Vlad turned to her. “But…”

She put a finger to her lips. “Shhh. Let me handle it.” She snapped her fingers. “Salem!”

A black cat ambled delicately down the length of the bar, leapt off the edge and transformed into a slim, raven haired young woman before lightly touching down. She turned to face Abigail. “You called, mistress?”

A tray of shooters had materialized on the bar. “Yes. Please deliver these to my young guests at the centre table. Tell them it’s on the house.”

“Yes, mistress.” She expertly hefted the tray in one hand and sauntered over to the table.

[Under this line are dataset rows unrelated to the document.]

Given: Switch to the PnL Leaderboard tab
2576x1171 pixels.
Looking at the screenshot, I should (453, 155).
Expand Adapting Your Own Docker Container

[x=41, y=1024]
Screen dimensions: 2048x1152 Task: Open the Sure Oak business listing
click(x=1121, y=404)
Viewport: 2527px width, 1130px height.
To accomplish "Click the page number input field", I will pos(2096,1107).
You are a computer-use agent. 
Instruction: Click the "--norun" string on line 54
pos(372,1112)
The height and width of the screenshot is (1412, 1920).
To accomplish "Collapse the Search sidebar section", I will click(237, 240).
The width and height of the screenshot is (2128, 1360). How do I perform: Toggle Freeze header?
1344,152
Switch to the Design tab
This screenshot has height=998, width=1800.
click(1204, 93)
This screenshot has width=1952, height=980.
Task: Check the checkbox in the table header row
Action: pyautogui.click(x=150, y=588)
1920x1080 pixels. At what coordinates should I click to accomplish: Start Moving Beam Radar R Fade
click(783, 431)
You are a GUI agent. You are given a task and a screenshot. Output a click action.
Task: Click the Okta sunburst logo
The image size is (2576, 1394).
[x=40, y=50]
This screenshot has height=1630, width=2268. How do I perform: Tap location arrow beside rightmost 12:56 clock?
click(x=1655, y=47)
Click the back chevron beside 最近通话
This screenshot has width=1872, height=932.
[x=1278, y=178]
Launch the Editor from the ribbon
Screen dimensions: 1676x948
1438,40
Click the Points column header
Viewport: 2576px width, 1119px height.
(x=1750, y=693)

The clowns and mutants accepted the drinks with a rousing cheer. The tall, misshapen clown raised his drink in a toast to Abigail, Vlad and Harry. They all downed their drinks at once. Suddenly, there was huge cloud of smoke, entirely obscuring the table. When the smoke dissipated, the table was occupied by an army of large, loud, croaking frogs.

Abigail cackled merrily, as she rubbed her hands together. “Ha! I still got it. Salem, please gather those creatures up and bring them to the kitchen. See that none get away.” She turned to Vlad and Harry. “How do you gentlemen feel about frogs’ legs?”